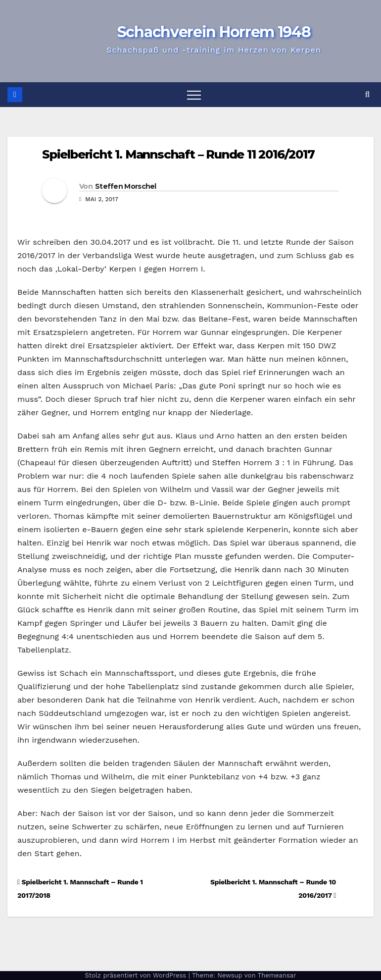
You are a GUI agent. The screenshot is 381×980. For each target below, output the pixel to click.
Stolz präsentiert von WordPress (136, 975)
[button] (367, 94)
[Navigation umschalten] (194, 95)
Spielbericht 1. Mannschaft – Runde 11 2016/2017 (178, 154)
┄┄┄┄┄┄┄┄┄┄┄┄┄┄┄┄┄┄┄┄
▶ [Exercise task]: Write out every item above word for word, leaving out the pictures.

▶ [Output for this task]:
You are a GUI agent. The screenshot is 381×980. For each target below, output the pixel to click.
Stolz präsentiert von WordPress (136, 975)
[button] (367, 94)
[Navigation umschalten] (194, 95)
Spielbericht 1. Mannschaft – Runde 11 2016/2017 (178, 154)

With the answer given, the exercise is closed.